So, let's assume we manage to make fluids single-cell objects at some
point. (Note that a cell is two words.) Then the heap "load" of fluids
is basically the same as variables. There is the fluid vector too, so
that's 2 words per fluid, plus 1 word per fluid per thread -- but the
vector is easier on the GC.
Indirection-wise, since we can cache actual fluid values in Elisp
functions instead of the variable objects that contain them -- because
the variables that contain the fluids are never set!, it's just the
fluids themselves that are fluid-set! -- *the access cost of fluids is
the same*. It might even be better, due to memory locality of the fluid
vector.
So fluids are not the problem, given sufficient support from the VM.
* * *
Dynamic-wind, on the other hand, does pose a problem. The problem is
that dynamic-wind is a primitive -- to call it, the VM saves its
registers, conses together its arguments, and passes them to the
evaluator. The evaluator destructures the consed list, eventually finds
the C function, and calls scm_dynamic_wind, which conses on the guards
to the current wind list, recursively calls the VM for the enter, body,
and exit thunks, and then resets the wind list.
All this entering and leaving the VM is expensive and unnecessary. It
would be better to add VM ops for entering and leaving dynamic contexts,
but you still have to cons the handlers onto the wind list -- at least
with Guile's current dynwind implementation.
But... I have been meaning for a long time to implement dynwind and
`catch' in the VM so we wouldn't need these recursive VM invocations.
(These days, dynwind is the largest reason for recursive VM invocation,
besides map and for-each which are still implemented as primitives.)
Does that give you a better insight to the performance implications?
> If so, I think we should get rid of the fluids and switch to directly
> using dynamic-wind. The point about future multi-threading might be
> interesting, though... If we did switch elisp to multi-threading at
> some point, what would become of dynamic binding? I guess we can't do
> this across threads, so each dynamically bound variable would also be
> thread local? I think this is the most reasonable concept, trying to
> make dynamic bindnig work across threads looks really messy to me. Then,
> the fluid concept will be just what we need again; but we probably also
> want to find a way for shared global variables -- which has time until
> then, of course ;)
Simply disabling multithreading so you wouldn't have to use fluids would
not be sufficient -- as I showed above, the cost of fluids versus `set!'
values is the same. You could get a win via disallowing captured
continuations, which would allow you to use `with-throw-handler' instead
of `dynamic-wind', but the performance impact of the two is currently
the same, basically.
> Another thing: If we use dynamic-wind directly instead of the current
> fluid system, we could get rid of void as special value and instead just
> unbind the symbol from our module in case of void; then, on access Guile
> would complain itself and we wouldn't need the special checks for void.
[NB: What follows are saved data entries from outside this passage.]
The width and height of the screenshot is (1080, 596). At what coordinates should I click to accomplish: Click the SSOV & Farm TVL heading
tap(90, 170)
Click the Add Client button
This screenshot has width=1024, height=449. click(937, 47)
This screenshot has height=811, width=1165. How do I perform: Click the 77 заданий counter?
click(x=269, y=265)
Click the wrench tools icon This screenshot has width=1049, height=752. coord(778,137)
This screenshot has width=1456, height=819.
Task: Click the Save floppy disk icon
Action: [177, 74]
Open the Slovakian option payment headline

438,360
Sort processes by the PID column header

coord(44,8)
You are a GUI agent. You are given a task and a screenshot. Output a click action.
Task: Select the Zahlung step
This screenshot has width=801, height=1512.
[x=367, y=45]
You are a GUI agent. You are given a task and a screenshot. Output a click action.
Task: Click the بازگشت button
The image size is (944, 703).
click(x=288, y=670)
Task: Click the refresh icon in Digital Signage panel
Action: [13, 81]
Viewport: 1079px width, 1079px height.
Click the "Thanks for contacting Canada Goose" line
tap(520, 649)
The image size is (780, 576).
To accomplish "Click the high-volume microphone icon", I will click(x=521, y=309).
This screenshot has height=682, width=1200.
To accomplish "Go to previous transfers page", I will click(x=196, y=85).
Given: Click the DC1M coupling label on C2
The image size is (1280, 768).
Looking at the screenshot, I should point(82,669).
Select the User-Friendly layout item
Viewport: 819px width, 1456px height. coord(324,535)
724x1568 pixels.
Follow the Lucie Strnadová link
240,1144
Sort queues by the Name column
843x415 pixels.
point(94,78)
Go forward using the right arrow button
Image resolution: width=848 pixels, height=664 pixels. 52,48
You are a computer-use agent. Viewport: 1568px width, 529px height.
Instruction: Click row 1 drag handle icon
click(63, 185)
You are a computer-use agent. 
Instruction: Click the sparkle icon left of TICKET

> With dynamic-wind, we could ensure that variables are re-bound or
> unbound to their previous state when leaving the dynamic scope. This
> rebinding would, however, be more expensive as we would have to care for
> a lot more special cases. With regards to void, I like the current
> implementation with the possibility to disable the access check if not
> needed and then get full speed. So I'm not sure if I would change void
> handling at all even if we switched away from fluids and it became
> possible.
The VM handles unbound values in a few places. See the code for
local-ref, local-boxed-ref, and closure-boxed-ref, for example. It uses
SCM_UNDEFINED, which answers to SCM_UNBNDP. (An irritating lack of
symmetry, I know. There is also SCM_UNBOUND, I think... grrr....)
>> (Note that `with-fluids', which is probably the closest thing in Guile
>> Scheme to a dynamic let, is a combination of `dynamic-wind' and
>> `fluid-set!'.)
>
> Yes, I agree; and with-fluids is quite nice to use, also. But as the
> compiler handles dynamic binding in our case, I also don't care about
> explicitly setting/reverting the variables with dynamic-wind. If
> with-fluids uses dynamic-wind internally, we can only win on performance
> and all we lose seems to be the thread-locality for the future. But
> this may still be a point, I'm not sure...
We should be using VM ops at some point, I would think... at least for
looking up and caching the fluid values, and for reffing and setting
dynamically bound vars.
>> So what's my point? I'm not sure, just musing. As far as performance
>> and tail-call optimization are concerned, I would guess that the main
>> thing that needs to be addressed in order to reinstate tail-call
>> optimization would be the dynamic wind - i.e. the compiler knowing
>> that it isn't necessary to set up another dynamic-wind frame, it can
>> just jump with the current variables.
>
> Hm, I'm not sure if I got your point correctly, but I think that dynamic
> binding and tail-call optimization are difficult to combine in general,
> no matter if the dynamic binding is done with fluids or dynamic-wind.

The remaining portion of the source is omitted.